If you recall, early in the pandemic, there was a mutation (D614->G614) that originated in Europe and quickly became prevalent everywhere. That led many people to think the mutation provided a fitness advantage. But even now, many months later, there are still (
https://www.news-medical.net/news/20201217/Gene-surfing-caused-the-SARS-CoV-2-D614G-variant-to-rise-to-dominance-in-the-US.aspx) studies debating the cause and effect relationship.
Over the past few months, we've seen large numbers of clusters and periods of exponentially growing community spread appear all over the world, happening around the same time but independent of each other. At the macro level, case growth in the Southeast UK right now looks no different than what's happening in dozens if not hundreds of other places. So I think it's premature to single this variant out for extra concern based on 1419 samples of it collected over a month in which the world accumulated 20M new cases.

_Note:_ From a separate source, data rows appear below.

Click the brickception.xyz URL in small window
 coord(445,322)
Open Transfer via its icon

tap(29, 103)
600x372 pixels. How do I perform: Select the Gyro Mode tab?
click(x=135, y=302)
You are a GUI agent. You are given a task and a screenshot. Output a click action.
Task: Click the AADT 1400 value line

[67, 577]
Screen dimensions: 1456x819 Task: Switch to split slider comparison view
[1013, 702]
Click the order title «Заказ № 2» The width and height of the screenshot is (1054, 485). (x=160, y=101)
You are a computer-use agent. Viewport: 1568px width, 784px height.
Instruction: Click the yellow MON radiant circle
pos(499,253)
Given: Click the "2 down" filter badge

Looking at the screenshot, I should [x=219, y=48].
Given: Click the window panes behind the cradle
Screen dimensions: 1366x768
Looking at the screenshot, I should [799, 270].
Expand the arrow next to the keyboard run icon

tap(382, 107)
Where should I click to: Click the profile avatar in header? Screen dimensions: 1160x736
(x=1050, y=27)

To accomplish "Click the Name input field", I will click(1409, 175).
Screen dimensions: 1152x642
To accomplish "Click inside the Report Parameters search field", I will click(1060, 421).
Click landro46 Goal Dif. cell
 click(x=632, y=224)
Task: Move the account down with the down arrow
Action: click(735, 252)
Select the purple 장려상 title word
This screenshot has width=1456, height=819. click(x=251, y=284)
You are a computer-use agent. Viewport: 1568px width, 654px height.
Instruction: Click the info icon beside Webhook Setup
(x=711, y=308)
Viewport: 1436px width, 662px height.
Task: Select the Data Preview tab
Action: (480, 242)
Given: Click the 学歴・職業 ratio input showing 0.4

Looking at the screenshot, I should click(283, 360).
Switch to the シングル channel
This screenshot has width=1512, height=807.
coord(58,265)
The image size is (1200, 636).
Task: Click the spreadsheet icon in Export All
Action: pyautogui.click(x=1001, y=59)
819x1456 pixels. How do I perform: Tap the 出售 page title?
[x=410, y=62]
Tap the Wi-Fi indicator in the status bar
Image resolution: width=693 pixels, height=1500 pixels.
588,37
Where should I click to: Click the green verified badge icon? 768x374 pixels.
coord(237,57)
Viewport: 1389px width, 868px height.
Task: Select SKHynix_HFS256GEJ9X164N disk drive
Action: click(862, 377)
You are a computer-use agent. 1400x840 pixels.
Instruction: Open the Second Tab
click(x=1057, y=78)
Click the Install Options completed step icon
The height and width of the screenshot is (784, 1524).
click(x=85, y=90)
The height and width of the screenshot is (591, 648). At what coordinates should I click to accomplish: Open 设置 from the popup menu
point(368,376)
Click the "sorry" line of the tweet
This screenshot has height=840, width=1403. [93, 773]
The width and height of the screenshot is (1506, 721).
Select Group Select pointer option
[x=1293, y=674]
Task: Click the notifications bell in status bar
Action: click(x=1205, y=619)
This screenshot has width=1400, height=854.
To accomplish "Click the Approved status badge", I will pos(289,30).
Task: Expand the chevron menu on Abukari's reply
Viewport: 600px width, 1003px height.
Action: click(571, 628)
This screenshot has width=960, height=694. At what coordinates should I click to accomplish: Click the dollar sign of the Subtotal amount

Here in the US, and I assume elsewhere too, we have had different variants dominate in different places at different times and there's no reason to conclude that it's a result of some variants spreading more easily than others. It's just as likely that the prevalence of a certain variant is a side effect of how it spread. One super-spreading event can kick off a cluster that turns into a regional outbreak. For example, a study estimated that up to 300k cases can be traced to a single corporate conference that was held in my area in the spring. It was the worst super-spreader event and worst regional outbreak the US experienced in the first wave. But we don't have a reason to believe the particular variant associated with that event spread more easily than other variants that entered the US in the same time frame. For all we know, it could have just been one person shedding lots of virus in the wrong place at the wrong time. The cause and effect is unclear.
And yes, I did mean transmissibility. Serves me right for drinking and posting.